DIRECTIONS: The line containing "Viewport: 1568px width, 755px height." marks the start. Restate it and every following line through the end of the records exactly, and nothing else, leaving out the pictures.

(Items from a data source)
***

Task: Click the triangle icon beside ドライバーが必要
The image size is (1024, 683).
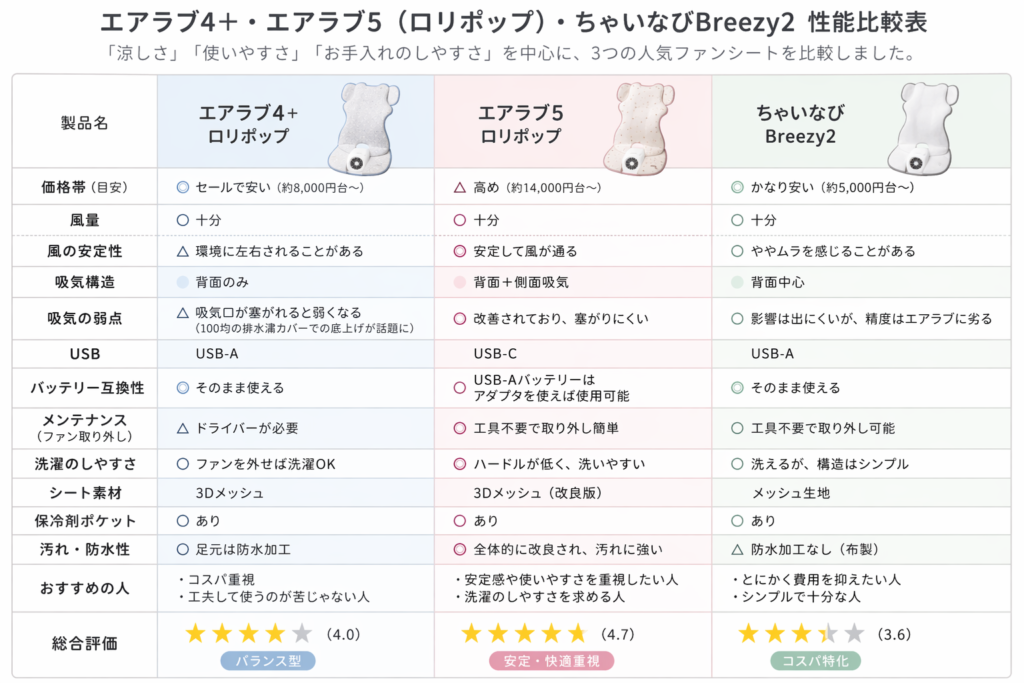Action: tap(182, 428)
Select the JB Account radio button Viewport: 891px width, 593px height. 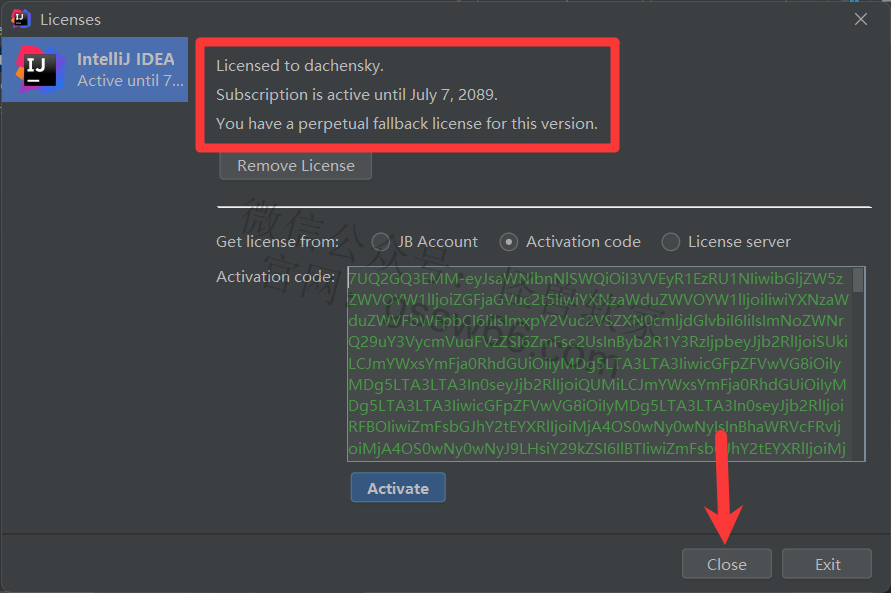tap(380, 242)
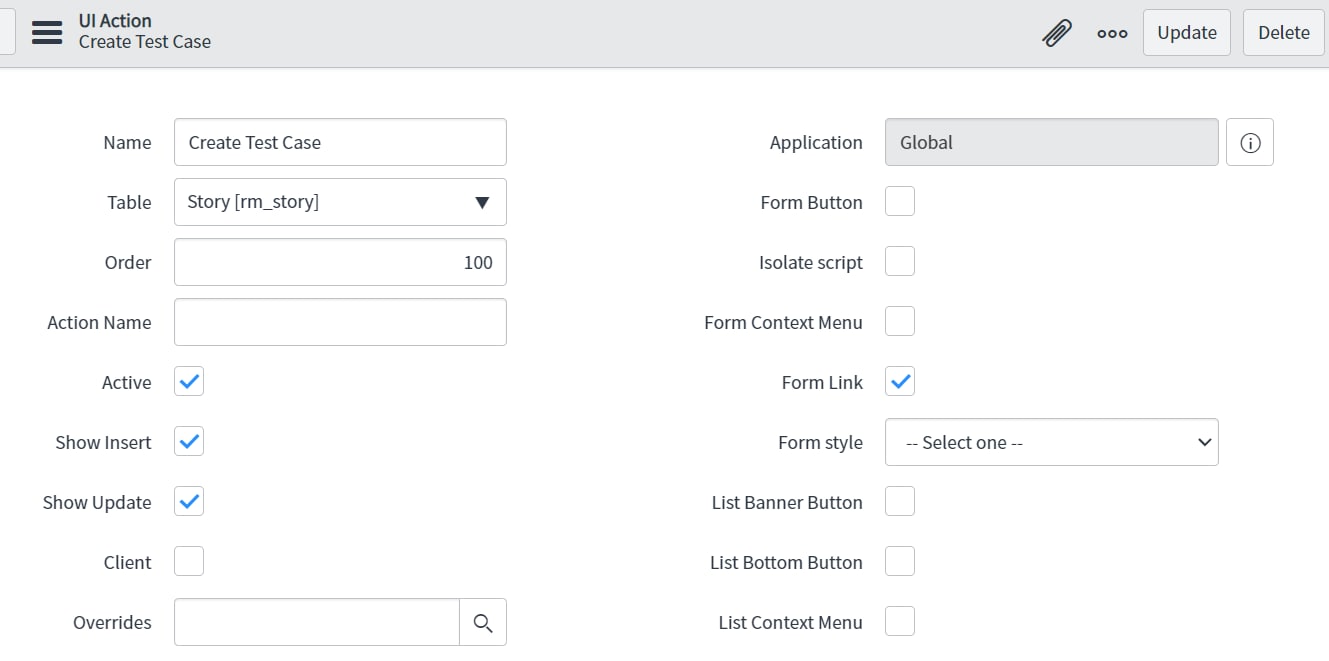Click the Delete button
This screenshot has width=1329, height=661.
point(1283,32)
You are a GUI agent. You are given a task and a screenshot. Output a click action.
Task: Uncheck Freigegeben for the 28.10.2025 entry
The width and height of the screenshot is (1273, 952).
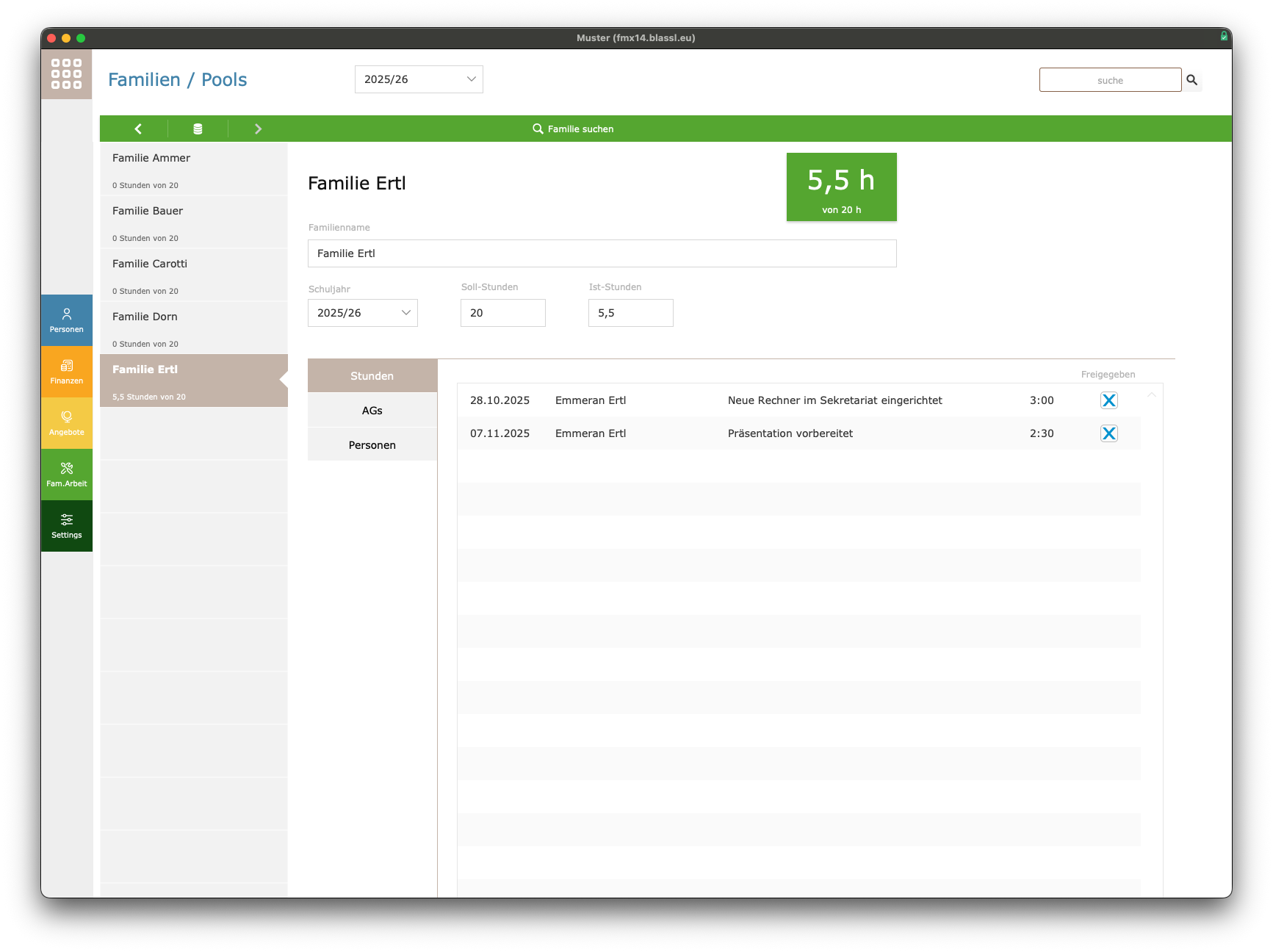pyautogui.click(x=1108, y=400)
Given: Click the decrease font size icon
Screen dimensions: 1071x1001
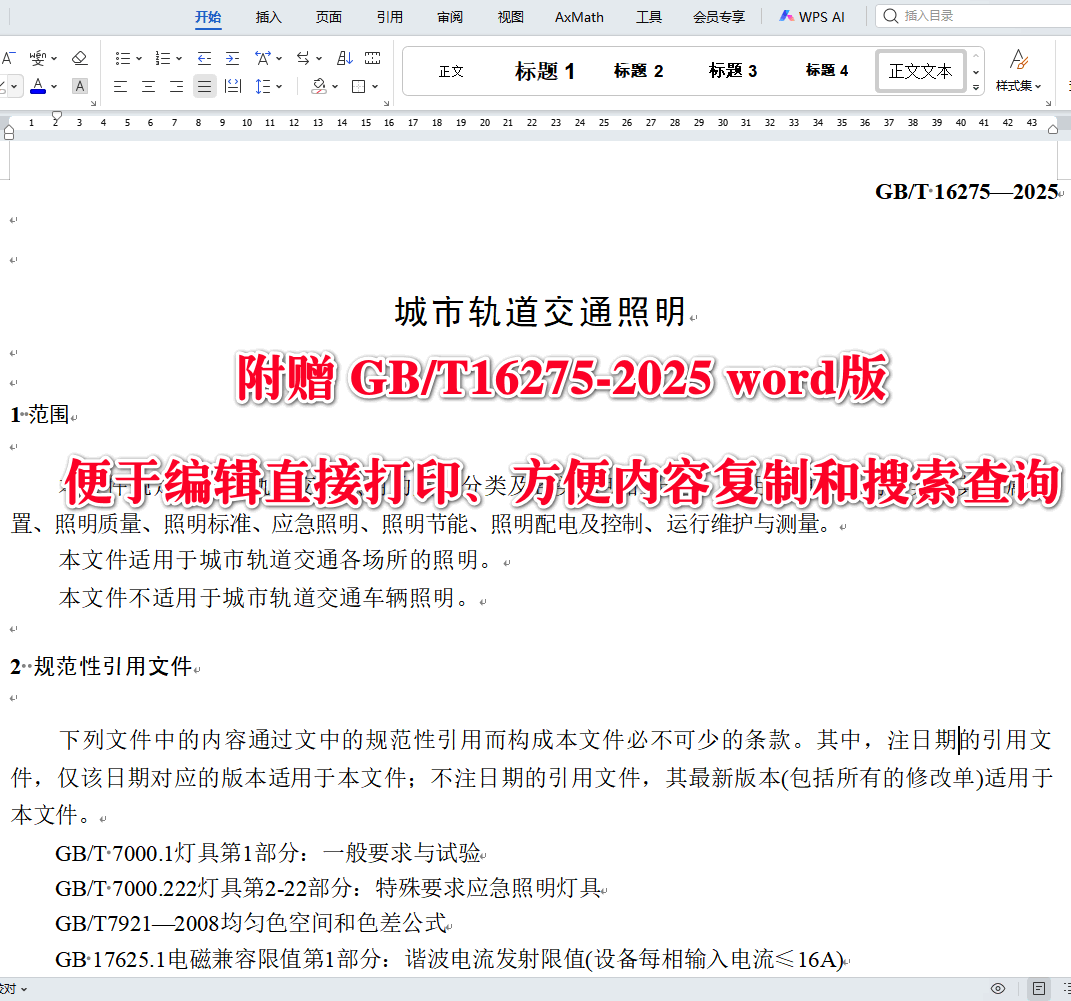Looking at the screenshot, I should tap(8, 57).
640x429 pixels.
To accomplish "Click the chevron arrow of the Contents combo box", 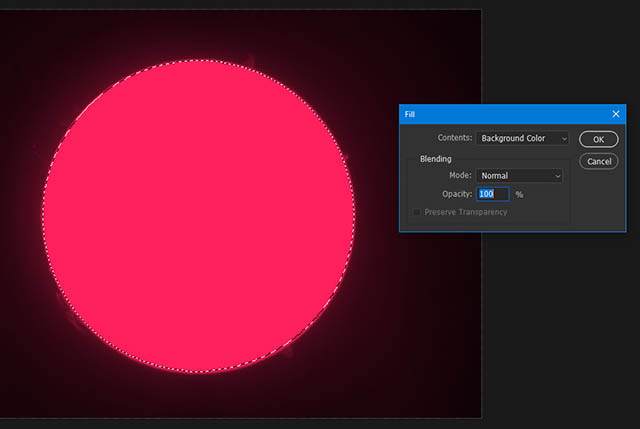I will pyautogui.click(x=564, y=138).
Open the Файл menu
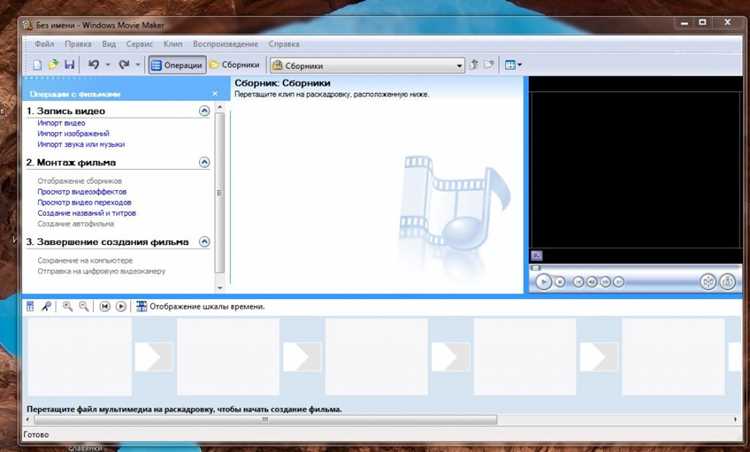Viewport: 750px width, 452px height. [44, 44]
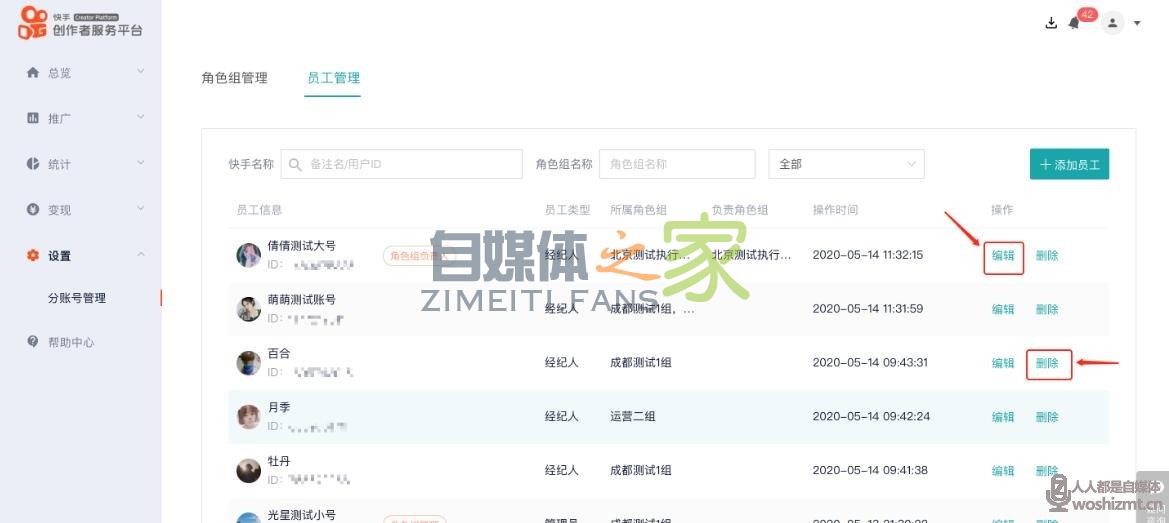This screenshot has width=1169, height=523.
Task: Click the search magnifier icon in 快手名称 field
Action: [295, 164]
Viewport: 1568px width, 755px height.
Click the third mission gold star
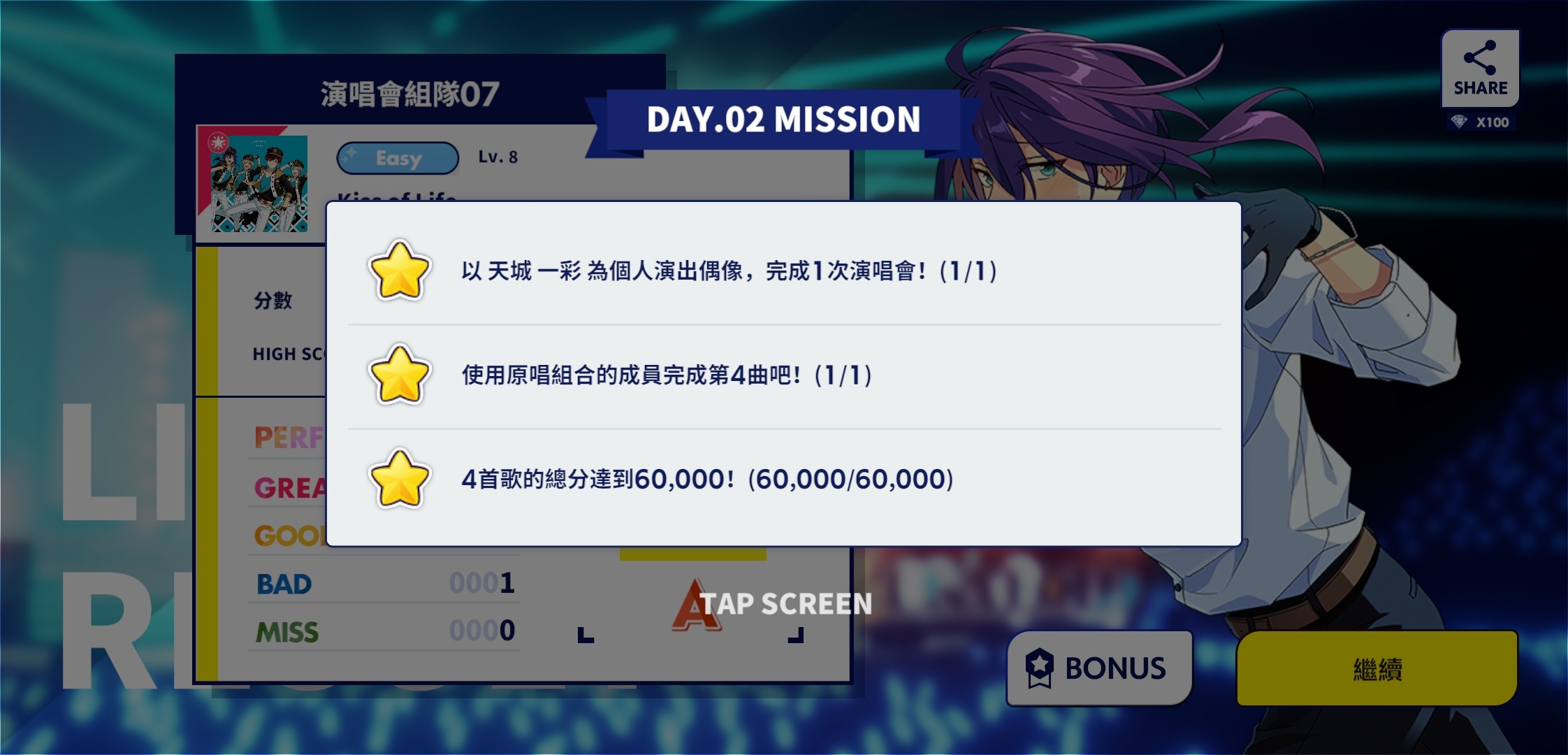point(400,479)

***

ANSWER AREA:
Viewport: 1568px width, 755px height.
Click the third mission gold star
point(400,479)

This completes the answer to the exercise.